## ACTIVITIES
1. Sum up the essay on living past a terminal cancer prognosis in two sentences.
2. Continue the essay on living past a terminal cancer prognosis, picking up right after its last sentence.

## DOCUMENT EXCERPT
Life and Death in a Bonus Year
I am just about through my first bonus holiday season. Last year around this time, my husband and I assumed we had decorated our final Christmas tree, and planned our farewell New Year’s Eve together. I’d been diagnosed with terminal cancer six months earlier and given a year to live.
But as I’ve written in earlier op-eds in The Times, a funny thing happened on the way to the funeral. Instead of growing, my tumors started disappearing. By spring of 2016 I was officially a “partial responder” to immunotherapy. Though still living with a disease that is trying to kill me, I am one of the fortunate ones to benefit from breakthroughs that allow some terminal patients to live longer and feel better.
The experience continues to be both exhilarating and humbling. And it’s made me consider how we measure time and if facing death changes how we choose to live life.
I’ve been hitting milestones I thought I’d miss. I didn’t expect to reach the age of 60, but I made it there in September. With my husband Dave’s birthday just a month before mine, our friends threw us a giant party with music, flowers, art and homemade tamales. People arrived from all quarters. Songs were sung, speeches were given. The occasion seemed lit with gratitude, mine above all.
What else have I gotten in my bonus time?
Lots more precious day-to-day life. Many extra family events — we make an effort to gather as often as possible these days, including a niece’s high school graduation in San Diego and a nephew’s college graduation in Oregon.

## PROVIDED DATA

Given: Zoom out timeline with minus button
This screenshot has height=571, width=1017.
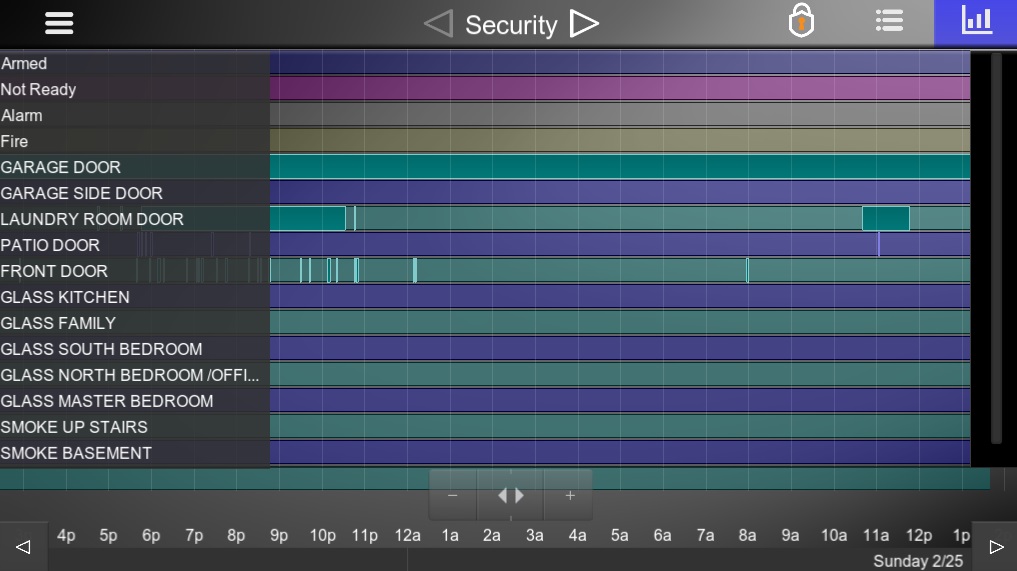Looking at the screenshot, I should tap(453, 495).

## ANSWERS TO THIS EXERCISE
1. Diagnosed with terminal cancer and given a year to live, the writer instead saw the tumors shrink under immunotherapy and is now finishing a holiday season once thought to be the last. That bonus time has brought milestones like turning 60 with a big party shared with the writer's husband, along with more everyday life and family gatherings, and has prompted reflection on how we measure time and whether facing death changes how we live.

2.
Dave and I were first in line for a “Star Trek” sequel I thought I’d never get to see. A friend took me to an unforgettable Paul McCartney concert on opening night at Sacramento’s Golden 1 Center, an arena I was sure I’d never enter. (I thought I’d live to see a woman become president, but let’s not talk about that.)
And then there’s the 2016-17 NBA season now underway. The list goes on and on.
But surely time should be measured in more than birthdays, sequels, graduations and playoff games, and a life signifies something beyond what lies ahead or behind.
Since the day I first learned cancer had metastasized in my body, I resolved to live more consciously in each day, hour, moment. It seemed the only suitable response to my forced awareness of the miracle of being alive in the first place. I am not always successful at this mindful living, however. For inspiration I look to our dog, Scout, who lives constantly in the here and now.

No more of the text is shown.